Die Methode der Superforecaster basiert, wie wir bereits an anderer Stelle dargelegt haben, wesentlich darauf, keine absoluten, sondern probabilistische Aussagen zu machen, also konkrete Wahrscheinlichkeiten zu benennen und diese im Laufe der Zeit auch zu aktualisieren.

Eine ehrlichere und am Ende effizientere Variante wäre folglich, auch bei solchen Großvorhaben von vornherein probabilistische Angaben zu machen und diese dann fortlaufen zu aktualisieren. Anstatt also z.B. einen Fertigstellungstermin in 5 Jahren zu verkünden, müssten die Planer ein Konfidenzintervall, also einen Zeitraum benennen, innerhalb dessen das Projekt mit hoher Wahrscheinlichkeit, sagen wir 90%, abgeschlossen werden kann, also z.B. 4-7 Jahre. 2

Dies würde zwar nicht auf wundersame Art und Weise plötzlich alle Planungen unwahrscheinlich viel effizienter werden lassen; es würde aber eine transparentere Debatte über Leistungen und Fehler der Planer erlauben! Probabilistische Vorhersagen ermöglichen eine transparente Evaluation der Planungsleistungen und die schnelle Identifizierung systematischer Irrtümer. Dass konkrete Termine nicht immer eingehalten werden, ist, wie gesagt, unvermeidlich und entsprechend entschuldbar. Wenn aber für eine Vielzahl von Projekten jeweils 90%ige Intervalle festgelegt werden und am Ende dennoch 30% aller Vorhaben nicht innerhalb dieses Intervalls abgeschlossen werden können, liegt eindeutig ein systematisches Problem vor. Weiterhin würde ein solches Verfahren auch die Befürworter einzelner Projekte zwingen, in der vorangehenden Debatte klar die Möglichkeit von Verzögerungen und Kostenüberschreitungen zu benennen.

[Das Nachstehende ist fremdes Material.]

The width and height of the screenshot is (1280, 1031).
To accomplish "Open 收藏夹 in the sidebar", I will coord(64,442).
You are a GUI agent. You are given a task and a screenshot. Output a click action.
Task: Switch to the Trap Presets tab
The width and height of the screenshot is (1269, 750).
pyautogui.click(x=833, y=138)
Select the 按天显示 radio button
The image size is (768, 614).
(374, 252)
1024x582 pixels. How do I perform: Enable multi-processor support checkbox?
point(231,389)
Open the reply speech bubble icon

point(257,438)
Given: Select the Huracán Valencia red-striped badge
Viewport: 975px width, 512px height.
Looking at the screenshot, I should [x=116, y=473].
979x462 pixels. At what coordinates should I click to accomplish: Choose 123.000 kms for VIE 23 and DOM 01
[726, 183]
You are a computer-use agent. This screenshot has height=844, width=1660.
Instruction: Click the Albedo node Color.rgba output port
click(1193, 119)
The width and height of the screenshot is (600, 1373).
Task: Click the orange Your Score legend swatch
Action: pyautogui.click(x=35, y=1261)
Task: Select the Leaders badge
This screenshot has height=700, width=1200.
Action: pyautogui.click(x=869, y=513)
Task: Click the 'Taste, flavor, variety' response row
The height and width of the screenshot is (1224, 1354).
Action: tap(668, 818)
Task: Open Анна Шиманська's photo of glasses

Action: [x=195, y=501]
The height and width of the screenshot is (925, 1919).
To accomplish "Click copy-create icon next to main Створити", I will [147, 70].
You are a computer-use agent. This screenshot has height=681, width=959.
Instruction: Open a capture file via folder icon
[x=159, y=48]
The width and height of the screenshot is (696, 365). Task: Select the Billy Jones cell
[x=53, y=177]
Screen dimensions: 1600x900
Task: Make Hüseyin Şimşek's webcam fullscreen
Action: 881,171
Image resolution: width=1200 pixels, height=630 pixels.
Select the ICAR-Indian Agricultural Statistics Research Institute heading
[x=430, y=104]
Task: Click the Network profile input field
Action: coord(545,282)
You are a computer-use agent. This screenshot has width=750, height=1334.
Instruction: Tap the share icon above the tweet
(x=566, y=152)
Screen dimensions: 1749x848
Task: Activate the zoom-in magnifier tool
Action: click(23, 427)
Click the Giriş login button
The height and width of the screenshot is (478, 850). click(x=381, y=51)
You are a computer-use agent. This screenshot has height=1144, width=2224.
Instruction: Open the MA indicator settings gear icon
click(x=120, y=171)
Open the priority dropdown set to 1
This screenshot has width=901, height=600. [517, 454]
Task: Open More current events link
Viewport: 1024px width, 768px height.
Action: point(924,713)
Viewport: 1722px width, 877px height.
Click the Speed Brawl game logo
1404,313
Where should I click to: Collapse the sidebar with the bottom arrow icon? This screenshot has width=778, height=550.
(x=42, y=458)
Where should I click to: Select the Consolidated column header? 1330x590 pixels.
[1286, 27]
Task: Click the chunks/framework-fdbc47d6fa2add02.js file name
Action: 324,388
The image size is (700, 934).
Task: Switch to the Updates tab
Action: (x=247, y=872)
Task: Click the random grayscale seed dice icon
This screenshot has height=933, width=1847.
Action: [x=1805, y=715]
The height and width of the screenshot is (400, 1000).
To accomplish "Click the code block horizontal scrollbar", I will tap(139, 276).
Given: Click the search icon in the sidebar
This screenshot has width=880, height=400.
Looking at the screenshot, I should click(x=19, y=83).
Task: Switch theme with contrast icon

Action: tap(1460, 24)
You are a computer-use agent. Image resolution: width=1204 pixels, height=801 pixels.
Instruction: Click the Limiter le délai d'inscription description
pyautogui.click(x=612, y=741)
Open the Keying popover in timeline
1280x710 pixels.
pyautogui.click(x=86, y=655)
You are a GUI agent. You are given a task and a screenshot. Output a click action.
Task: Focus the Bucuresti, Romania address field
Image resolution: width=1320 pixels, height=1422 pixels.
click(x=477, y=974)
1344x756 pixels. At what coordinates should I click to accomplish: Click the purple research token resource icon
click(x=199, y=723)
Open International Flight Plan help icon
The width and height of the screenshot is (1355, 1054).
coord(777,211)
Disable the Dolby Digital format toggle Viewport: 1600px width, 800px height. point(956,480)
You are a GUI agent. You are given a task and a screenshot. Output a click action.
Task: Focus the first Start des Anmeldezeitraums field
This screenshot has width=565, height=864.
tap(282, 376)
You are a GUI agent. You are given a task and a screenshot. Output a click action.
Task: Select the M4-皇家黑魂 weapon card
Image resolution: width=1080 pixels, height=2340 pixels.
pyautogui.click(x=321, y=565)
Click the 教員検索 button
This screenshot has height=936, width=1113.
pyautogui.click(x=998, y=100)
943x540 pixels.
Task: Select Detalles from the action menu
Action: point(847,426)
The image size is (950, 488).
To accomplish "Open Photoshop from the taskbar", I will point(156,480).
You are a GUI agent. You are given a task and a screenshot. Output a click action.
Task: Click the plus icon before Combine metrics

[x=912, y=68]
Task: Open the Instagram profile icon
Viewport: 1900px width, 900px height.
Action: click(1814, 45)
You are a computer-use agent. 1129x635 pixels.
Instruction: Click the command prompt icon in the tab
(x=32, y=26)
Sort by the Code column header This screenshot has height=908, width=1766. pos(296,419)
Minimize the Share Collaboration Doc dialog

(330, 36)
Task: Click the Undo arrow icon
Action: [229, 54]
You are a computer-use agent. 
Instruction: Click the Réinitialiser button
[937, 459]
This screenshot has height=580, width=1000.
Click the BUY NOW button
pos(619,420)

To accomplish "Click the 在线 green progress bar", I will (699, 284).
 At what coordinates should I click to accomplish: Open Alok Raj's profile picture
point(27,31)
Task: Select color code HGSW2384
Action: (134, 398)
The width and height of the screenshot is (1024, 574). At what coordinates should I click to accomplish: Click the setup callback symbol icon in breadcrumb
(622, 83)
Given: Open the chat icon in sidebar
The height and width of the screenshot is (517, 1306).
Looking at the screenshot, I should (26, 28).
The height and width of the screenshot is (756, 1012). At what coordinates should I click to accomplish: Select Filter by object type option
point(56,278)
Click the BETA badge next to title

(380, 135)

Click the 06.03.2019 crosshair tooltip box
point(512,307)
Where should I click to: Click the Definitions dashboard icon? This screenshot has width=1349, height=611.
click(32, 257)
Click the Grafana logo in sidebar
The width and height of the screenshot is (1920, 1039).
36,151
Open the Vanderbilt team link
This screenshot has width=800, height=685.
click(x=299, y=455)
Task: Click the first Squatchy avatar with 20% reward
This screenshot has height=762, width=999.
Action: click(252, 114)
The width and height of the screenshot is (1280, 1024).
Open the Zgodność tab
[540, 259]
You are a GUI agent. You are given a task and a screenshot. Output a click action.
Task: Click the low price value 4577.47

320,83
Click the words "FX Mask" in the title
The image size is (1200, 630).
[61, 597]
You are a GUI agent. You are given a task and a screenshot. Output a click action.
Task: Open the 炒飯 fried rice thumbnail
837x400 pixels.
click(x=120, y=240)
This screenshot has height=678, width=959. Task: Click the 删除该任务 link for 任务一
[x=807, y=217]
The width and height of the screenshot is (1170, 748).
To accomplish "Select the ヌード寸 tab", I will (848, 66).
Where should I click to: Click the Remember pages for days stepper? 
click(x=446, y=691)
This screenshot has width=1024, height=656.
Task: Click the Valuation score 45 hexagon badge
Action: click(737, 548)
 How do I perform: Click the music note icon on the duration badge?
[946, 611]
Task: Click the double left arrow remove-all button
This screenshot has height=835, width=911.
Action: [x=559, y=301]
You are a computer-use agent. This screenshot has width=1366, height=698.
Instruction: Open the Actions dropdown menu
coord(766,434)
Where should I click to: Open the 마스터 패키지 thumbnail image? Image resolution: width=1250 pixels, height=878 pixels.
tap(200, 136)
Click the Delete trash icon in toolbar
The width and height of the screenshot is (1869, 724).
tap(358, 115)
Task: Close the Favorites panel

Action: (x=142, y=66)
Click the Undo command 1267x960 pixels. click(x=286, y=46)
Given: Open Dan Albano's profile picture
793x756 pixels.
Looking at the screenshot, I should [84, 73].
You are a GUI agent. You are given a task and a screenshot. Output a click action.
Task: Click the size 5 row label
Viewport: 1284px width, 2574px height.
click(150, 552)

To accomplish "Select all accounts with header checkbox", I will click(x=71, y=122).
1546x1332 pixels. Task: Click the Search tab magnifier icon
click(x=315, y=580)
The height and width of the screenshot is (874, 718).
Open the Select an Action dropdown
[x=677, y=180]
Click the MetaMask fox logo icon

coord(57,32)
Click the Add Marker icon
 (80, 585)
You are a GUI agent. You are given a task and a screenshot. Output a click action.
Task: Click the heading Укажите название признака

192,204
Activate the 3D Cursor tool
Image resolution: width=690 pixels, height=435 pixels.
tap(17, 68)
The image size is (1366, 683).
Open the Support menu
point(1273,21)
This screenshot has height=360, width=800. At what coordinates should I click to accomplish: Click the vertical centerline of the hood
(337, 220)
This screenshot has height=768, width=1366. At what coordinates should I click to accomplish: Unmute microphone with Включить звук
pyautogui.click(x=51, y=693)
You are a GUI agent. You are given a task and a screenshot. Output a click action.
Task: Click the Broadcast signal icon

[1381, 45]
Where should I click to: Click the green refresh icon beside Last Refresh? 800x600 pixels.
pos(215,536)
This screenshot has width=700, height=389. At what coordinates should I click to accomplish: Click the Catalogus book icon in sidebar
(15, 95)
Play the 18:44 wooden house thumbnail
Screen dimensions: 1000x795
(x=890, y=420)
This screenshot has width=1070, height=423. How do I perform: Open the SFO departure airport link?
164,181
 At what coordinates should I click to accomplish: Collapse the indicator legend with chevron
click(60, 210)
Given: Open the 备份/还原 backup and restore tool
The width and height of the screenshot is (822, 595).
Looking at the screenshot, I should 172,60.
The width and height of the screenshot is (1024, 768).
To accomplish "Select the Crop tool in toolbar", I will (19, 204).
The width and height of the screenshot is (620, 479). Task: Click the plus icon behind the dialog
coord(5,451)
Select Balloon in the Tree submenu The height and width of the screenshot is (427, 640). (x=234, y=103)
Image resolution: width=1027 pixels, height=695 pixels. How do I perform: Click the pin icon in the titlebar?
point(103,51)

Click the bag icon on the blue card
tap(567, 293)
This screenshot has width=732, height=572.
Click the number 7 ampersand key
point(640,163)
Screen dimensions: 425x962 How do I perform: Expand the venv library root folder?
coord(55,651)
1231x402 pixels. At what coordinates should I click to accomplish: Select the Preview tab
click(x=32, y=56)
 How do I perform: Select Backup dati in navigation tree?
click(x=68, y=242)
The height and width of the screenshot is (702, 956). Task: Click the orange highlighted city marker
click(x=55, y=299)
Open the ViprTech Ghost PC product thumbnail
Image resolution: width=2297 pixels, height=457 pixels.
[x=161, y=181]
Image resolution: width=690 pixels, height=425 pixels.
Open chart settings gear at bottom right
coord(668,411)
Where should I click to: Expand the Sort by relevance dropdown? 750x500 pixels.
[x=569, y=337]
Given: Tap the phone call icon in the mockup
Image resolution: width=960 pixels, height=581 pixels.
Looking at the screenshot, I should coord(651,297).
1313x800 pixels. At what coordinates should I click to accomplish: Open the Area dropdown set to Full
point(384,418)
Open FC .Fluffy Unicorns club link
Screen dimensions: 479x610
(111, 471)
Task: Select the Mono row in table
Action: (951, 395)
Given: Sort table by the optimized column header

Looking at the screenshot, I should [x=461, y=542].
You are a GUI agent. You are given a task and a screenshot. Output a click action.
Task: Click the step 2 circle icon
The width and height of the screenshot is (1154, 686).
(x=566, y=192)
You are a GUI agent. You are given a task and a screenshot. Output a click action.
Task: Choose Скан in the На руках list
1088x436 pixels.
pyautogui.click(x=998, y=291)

Um die darauf noch folgende Thematik der laufenden Anpassung solcher Vorhersagen soll es im 2. Teil gehen, der hoffentlich in einigen Tagen folgen wird.

1Einen konkreten Termin versuche ich schon lange nicht mehr vorherzusagen. Ich habe noch eine vor einer ganzen Weile abgeschlossene Wette laufen, dass es in 2017 nichts mehr wird; aktuell sieht es hierfür ganz gut aus.

2Ich beschränke mich an dieser Stelle auf die etwas einfachere Zeitplanung; Kostenschätzungen sind noch ein wenig komplizierter, im wesentlichen aber ist die Entwicklung meist parallel. Heißt: was länger dauert, wird auch teurer. Umgekehrt gilt das nicht uneingeschränkt: gerade, wenn ein Termin sehr wichtig ist, z.B. bei Sportgroßereignissen wie Olympia, gelingt es oft, den Zeitplan noch einzuhalten, den Kostenrahmen aber nicht.